Besides these types of low-pressure areas, we also regularly encounter an upper-level low. This is a bubble of cold air in the upper air layers, with significantly warmer air below. The sneaky thing about a high layer is that you cannot recognise it on weather maps like the one below, which only indicate pressure at sea level. The large temperature difference can cause quite a lot of vertical movement and therefore quite a lot of precipitation. Determining the course of a high pressure layer is quite a challenge for meteorologists. The low-pressure area can remain in one place for a long time and thus cause (enormous) flooding locally. The recent upper-level low called Bernd in July 2021 with its catastrophic flooding in the Ahrtal valley is a good example of this, but also upper-level lows over the Mediterranean can often (especially in autumn over the warm waters of the Mediterranean) cause very high precipitation.

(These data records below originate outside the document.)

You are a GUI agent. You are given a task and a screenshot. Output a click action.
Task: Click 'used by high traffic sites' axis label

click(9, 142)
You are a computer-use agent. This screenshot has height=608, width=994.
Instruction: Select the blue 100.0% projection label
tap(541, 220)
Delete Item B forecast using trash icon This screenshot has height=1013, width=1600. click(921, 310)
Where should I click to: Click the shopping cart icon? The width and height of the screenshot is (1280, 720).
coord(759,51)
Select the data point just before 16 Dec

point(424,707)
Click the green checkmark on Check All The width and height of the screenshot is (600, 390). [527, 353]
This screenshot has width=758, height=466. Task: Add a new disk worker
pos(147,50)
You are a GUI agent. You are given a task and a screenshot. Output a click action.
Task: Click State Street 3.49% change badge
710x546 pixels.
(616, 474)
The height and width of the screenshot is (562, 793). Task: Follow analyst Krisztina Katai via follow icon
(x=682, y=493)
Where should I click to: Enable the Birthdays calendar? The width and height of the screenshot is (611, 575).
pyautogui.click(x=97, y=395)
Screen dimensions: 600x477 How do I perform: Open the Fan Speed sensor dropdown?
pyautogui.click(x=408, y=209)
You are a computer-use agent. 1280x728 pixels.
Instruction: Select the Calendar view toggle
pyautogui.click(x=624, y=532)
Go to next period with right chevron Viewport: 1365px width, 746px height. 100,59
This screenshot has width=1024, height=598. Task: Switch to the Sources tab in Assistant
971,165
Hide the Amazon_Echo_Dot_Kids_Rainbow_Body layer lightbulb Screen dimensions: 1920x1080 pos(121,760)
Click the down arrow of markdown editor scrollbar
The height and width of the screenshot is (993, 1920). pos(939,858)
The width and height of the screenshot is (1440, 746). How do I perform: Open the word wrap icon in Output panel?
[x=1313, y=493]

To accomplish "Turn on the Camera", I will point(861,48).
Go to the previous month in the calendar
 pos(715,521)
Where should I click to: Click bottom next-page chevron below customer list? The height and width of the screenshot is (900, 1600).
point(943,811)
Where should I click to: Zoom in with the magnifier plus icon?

So, to conclude, all low-pressure areas are accompanied by rising movements, allowing cloud formation and precipitation to take place here. If we want to see serious snowfall in the Alps, we really need a low-pressure area at least nearby.

Satellite image of a low-pressure system above Northern Europe (NASA Worldview)
Surface weather map (forecast) with low- and high-pressure systems and fronts (wetter3.de, DWD)

Weather map

The weather map shows all high and low pressure areas marked. High-pressure areas are indicated with an H, low-pressure areas with an L (or T in German from the word “Tief”). The lines you see are isobars (lines of equal pressure). Higher up, the wind blows parallel to the isobars. At the surface, the wind deviates slightly in the direction of the low pressure area due to the increasing influence of friction.

Low-pressure systems usually approach Europe from the west. The greater the difference in air pressure between a high and low pressure area, the stronger the winds. You can see this on the weather maps by the isobars lying close together. If the isobars are far apart, the wind will be weak on a large scale. A small sidenote: in the mountains, even during these weak wind conditions, local thermal winds can still develop and can get quite strong.

Typical tracks of low-pressure systems over Europe (wetterdienst.de, van Bebber (1891))
Typical tracks of low-pressure systems over Europe (wetterdienst.de, van Bebber (1891))

Track of low-pressure systems in Europe

Van Bebber identified typical low-pressure system paths over Europe as early as the 19th century. Here you can immediately see that many of the depressions move from west to east, but that there are also very many variants. For us in central Europe, the western circulation is a common weather setting, dominated by the high-pressure area over the Azores and a strong low-pressure area around Iceland. In other background articles (e.g. on the nordstau and südstau), I’m highlighting the different weather settings and their impact on the weather in the Alps, for example the so-called Five-B weather situation (Vb-Wetterlage), which is very interesting for the Alps.